Screenshot grounding data

######

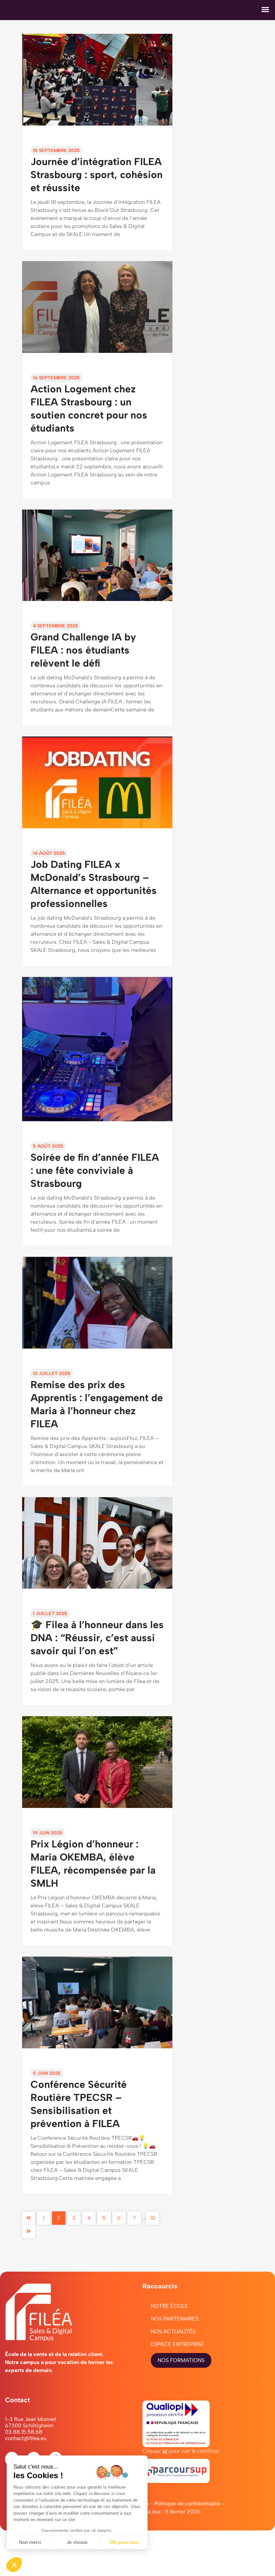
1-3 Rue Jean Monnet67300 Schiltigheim (30, 2422)
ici (164, 2451)
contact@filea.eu (26, 2438)
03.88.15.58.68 (23, 2432)
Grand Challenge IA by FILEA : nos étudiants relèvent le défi (83, 646)
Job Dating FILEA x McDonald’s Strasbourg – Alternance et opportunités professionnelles (94, 880)
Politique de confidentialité (187, 2503)
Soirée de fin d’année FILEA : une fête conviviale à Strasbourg (95, 1166)
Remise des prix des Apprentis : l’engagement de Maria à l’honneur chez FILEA (97, 1400)
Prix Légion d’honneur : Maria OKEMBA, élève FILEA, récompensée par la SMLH (93, 1859)
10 (152, 2218)
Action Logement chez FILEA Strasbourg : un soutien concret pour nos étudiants (89, 404)
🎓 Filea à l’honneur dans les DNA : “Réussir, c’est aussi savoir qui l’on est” (97, 1634)
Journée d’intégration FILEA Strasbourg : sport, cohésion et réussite (97, 171)
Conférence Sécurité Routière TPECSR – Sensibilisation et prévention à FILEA (79, 2100)
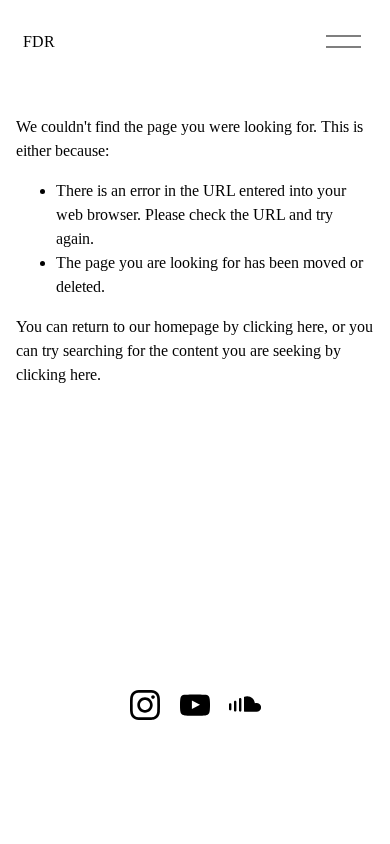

######

> **ASSIGNMENT**
Hand back the data above exactly, leaving out all pictures.

> **EXERCISE RESULT**
1-3 Rue Jean Monnet67300 Schiltigheim (30, 2422)
ici (164, 2451)
contact@filea.eu (26, 2438)
03.88.15.58.68 (23, 2432)
Grand Challenge IA by FILEA : nos étudiants relèvent le défi (83, 646)
Job Dating FILEA x McDonald’s Strasbourg – Alternance et opportunités professionnelles (94, 880)
Politique de confidentialité (187, 2503)
Soirée de fin d’année FILEA : une fête conviviale à Strasbourg (95, 1166)
Remise des prix des Apprentis : l’engagement de Maria à l’honneur chez FILEA (97, 1400)
Prix Légion d’honneur : Maria OKEMBA, élève FILEA, récompensée par la SMLH (93, 1859)
10 (152, 2218)
Action Logement chez FILEA Strasbourg : un soutien concret pour nos étudiants (89, 404)
🎓 Filea à l’honneur dans les DNA : “Réussir, c’est aussi savoir qui l’on est” (97, 1634)
Journée d’intégration FILEA Strasbourg : sport, cohésion et réussite (97, 171)
Conférence Sécurité Routière TPECSR – Sensibilisation et prévention à FILEA (79, 2100)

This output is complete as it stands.